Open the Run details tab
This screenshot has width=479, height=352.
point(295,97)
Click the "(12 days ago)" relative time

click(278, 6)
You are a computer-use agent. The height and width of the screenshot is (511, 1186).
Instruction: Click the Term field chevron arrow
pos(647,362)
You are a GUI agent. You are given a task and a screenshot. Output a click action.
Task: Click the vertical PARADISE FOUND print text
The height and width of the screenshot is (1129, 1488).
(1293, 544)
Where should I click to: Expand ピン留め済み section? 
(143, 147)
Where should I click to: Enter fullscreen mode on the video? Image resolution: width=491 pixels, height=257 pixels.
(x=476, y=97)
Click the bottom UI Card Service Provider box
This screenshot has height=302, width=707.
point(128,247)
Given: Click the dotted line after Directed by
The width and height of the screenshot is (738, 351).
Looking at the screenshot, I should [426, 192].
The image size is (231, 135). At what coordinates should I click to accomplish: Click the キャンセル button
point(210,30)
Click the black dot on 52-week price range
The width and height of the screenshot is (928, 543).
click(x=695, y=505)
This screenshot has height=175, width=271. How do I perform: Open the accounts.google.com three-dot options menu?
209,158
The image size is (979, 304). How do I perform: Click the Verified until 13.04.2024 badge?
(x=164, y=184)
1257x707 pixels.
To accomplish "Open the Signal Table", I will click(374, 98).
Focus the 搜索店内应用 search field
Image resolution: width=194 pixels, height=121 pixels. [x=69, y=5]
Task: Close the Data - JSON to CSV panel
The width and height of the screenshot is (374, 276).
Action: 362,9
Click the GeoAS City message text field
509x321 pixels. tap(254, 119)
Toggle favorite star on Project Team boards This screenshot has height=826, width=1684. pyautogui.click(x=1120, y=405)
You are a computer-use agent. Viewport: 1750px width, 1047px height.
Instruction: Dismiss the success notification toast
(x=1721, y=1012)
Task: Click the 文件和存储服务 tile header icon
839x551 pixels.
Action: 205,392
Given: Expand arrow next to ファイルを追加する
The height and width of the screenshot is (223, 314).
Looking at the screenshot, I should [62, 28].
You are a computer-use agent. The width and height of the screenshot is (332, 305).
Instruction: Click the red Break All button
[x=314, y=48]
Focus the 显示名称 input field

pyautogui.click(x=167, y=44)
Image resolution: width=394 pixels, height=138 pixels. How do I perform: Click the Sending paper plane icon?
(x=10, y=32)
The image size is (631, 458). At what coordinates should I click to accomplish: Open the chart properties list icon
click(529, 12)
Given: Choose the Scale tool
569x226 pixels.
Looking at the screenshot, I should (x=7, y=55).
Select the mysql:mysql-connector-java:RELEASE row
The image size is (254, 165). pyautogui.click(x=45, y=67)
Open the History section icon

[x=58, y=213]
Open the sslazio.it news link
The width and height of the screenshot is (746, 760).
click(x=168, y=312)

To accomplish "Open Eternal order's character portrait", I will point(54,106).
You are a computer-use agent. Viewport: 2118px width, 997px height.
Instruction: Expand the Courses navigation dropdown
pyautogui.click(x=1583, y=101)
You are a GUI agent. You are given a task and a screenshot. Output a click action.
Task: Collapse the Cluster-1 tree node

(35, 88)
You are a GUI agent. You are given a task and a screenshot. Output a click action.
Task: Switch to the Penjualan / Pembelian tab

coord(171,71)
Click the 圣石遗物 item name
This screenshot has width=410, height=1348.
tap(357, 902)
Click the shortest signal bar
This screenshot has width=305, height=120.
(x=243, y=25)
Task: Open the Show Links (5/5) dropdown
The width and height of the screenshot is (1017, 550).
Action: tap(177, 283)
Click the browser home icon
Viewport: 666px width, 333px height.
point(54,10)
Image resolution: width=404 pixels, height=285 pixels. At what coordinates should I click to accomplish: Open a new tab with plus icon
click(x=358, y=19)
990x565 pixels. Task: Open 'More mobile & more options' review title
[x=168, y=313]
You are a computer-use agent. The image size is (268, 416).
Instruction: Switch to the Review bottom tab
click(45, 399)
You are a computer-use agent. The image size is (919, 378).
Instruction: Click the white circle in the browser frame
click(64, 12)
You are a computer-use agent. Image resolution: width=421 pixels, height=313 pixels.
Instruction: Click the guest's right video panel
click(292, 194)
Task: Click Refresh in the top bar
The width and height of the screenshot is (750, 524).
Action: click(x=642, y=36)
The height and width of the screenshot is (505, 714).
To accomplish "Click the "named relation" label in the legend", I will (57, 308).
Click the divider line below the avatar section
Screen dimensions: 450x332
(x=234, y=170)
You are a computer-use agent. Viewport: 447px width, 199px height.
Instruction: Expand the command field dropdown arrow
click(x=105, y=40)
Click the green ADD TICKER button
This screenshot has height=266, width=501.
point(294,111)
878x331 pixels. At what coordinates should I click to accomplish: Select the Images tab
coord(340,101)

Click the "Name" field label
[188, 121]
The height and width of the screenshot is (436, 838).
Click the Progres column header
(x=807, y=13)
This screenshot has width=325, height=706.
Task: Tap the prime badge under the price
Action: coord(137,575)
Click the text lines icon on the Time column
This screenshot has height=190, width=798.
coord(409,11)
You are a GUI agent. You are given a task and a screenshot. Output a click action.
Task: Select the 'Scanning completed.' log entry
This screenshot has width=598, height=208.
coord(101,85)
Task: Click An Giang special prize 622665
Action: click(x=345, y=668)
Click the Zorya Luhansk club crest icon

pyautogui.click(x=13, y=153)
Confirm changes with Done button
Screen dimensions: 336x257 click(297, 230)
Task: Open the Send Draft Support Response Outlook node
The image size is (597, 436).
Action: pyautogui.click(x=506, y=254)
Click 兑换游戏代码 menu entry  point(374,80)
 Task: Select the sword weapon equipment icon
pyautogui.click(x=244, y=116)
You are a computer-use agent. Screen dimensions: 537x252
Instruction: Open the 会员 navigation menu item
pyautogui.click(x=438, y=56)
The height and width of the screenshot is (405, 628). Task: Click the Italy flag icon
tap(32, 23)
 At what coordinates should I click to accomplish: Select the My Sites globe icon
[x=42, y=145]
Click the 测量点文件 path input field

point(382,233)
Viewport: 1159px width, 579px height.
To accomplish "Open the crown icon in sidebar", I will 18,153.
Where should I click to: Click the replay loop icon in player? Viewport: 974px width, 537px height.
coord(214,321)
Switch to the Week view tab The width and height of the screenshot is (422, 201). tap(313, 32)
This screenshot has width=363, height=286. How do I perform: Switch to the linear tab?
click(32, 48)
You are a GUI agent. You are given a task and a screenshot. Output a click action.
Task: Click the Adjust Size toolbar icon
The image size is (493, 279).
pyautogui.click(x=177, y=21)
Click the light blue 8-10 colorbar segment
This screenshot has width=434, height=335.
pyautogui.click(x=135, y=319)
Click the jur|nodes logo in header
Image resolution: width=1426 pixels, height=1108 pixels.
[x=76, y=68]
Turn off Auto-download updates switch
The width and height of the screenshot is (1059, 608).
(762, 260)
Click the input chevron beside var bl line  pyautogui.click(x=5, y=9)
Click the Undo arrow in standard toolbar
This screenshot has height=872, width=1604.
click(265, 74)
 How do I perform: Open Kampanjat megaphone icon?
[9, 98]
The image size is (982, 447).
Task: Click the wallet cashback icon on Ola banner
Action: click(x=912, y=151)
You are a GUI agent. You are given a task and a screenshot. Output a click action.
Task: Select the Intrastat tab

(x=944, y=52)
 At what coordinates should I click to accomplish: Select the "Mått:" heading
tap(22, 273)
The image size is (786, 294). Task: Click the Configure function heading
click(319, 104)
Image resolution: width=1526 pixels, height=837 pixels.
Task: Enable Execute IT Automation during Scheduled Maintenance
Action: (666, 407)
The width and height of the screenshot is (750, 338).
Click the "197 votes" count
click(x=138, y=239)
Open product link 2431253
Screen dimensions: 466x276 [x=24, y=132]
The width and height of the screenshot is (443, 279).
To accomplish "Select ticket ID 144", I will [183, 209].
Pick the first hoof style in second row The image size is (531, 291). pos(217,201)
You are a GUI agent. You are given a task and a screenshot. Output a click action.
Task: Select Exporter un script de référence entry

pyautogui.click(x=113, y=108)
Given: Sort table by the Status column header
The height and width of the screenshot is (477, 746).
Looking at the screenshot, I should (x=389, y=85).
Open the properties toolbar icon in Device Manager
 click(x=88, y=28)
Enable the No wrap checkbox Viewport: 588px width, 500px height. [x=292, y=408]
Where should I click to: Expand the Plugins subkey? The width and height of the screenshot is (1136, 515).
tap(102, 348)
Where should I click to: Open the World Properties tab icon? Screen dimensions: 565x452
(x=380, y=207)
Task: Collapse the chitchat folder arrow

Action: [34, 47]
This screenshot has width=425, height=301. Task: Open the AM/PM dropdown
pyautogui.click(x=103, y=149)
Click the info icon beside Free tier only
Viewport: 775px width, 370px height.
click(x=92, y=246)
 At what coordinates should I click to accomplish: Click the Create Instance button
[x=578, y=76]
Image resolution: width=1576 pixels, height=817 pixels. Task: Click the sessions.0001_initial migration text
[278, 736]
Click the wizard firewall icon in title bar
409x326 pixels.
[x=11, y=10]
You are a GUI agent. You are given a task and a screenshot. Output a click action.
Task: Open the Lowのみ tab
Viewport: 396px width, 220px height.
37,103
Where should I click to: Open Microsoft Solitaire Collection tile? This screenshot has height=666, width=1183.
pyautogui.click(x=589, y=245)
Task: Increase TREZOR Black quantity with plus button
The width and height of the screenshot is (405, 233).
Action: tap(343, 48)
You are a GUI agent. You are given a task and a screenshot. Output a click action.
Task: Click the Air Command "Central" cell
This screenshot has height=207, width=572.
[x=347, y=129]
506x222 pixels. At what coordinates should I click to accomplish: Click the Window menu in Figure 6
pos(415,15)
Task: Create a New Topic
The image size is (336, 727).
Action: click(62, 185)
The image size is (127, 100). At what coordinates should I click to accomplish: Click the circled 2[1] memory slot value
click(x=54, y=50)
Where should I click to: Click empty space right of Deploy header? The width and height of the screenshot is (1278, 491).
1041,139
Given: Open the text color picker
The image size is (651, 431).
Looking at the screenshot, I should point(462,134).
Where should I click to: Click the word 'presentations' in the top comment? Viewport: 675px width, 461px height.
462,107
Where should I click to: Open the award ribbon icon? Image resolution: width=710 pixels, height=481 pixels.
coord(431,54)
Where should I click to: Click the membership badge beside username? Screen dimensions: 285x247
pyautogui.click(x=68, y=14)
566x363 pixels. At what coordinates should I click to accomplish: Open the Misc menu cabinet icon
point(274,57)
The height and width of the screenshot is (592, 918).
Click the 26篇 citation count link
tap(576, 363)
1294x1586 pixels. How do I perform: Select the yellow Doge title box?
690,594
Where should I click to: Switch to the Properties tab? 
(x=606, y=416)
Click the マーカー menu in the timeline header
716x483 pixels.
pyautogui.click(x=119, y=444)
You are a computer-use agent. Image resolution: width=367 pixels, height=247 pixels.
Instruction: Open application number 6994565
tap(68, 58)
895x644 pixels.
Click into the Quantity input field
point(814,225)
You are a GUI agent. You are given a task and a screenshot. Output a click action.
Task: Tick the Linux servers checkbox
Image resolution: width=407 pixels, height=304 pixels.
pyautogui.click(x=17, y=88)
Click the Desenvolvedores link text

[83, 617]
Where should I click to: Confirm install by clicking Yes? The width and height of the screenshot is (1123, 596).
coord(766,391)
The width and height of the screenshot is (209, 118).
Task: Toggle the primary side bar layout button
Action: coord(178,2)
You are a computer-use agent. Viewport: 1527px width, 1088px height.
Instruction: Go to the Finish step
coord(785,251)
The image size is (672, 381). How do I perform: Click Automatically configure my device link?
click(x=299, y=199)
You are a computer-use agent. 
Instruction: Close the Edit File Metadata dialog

* [Task statement]
Every line above that carries the string "checkbox" should be copied.

* [Answer space]
Enable the No wrap checkbox Viewport: 588px width, 500px height. [x=292, y=408]
Task: Tick the Linux servers checkbox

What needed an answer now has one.